(Records from a data source)
....

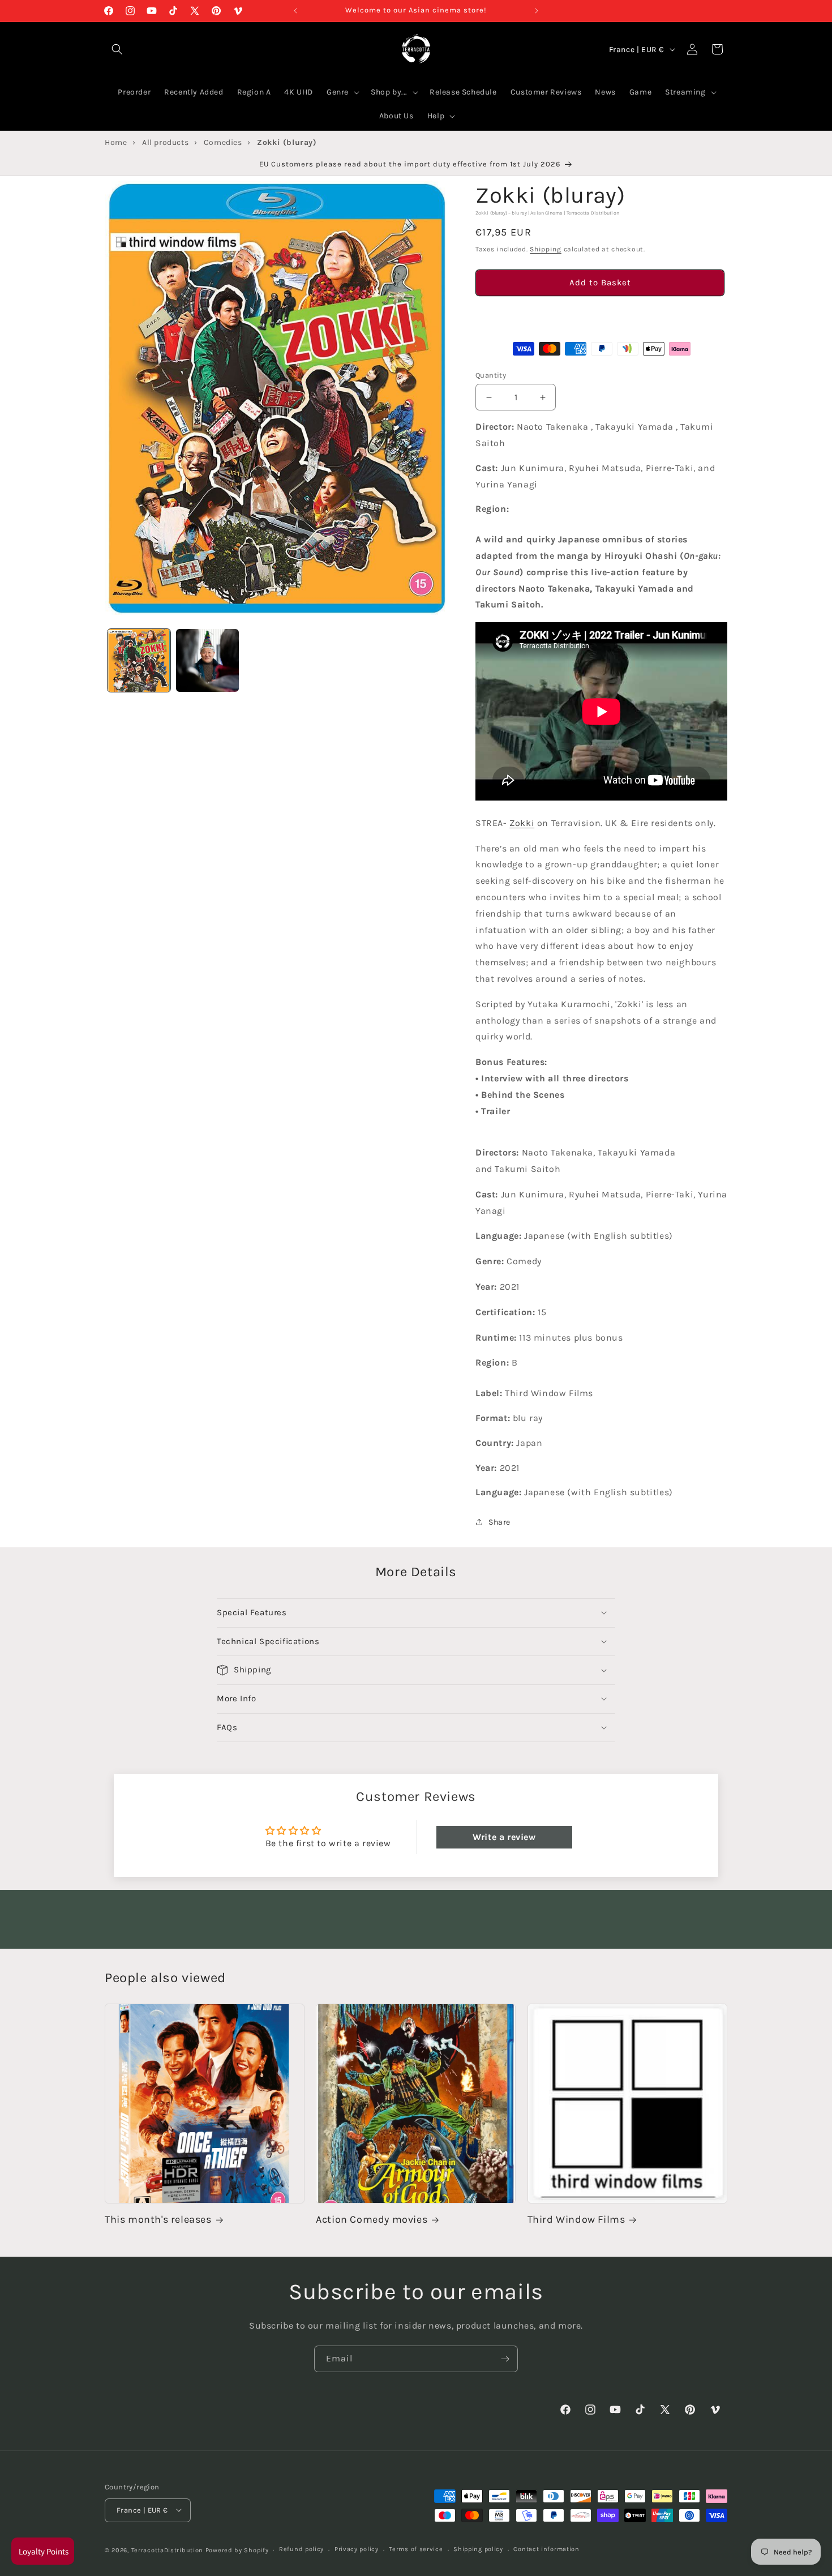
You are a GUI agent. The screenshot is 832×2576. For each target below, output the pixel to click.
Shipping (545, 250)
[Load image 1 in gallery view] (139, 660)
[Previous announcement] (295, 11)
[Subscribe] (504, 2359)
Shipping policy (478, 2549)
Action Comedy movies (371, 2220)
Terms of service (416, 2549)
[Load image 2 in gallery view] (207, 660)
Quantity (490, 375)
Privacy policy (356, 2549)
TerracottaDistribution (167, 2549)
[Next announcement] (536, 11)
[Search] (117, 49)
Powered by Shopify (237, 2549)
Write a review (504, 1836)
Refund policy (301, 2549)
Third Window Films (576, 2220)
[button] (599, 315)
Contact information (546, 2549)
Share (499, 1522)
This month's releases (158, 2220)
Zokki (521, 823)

....

## ACTIVITY:
Would you copy out each line of the records above where the word "image" occurs?

## REPLY TO THE EXERCISE:
[Load image 1 in gallery view] (139, 660)
[Load image 2 in gallery view] (207, 660)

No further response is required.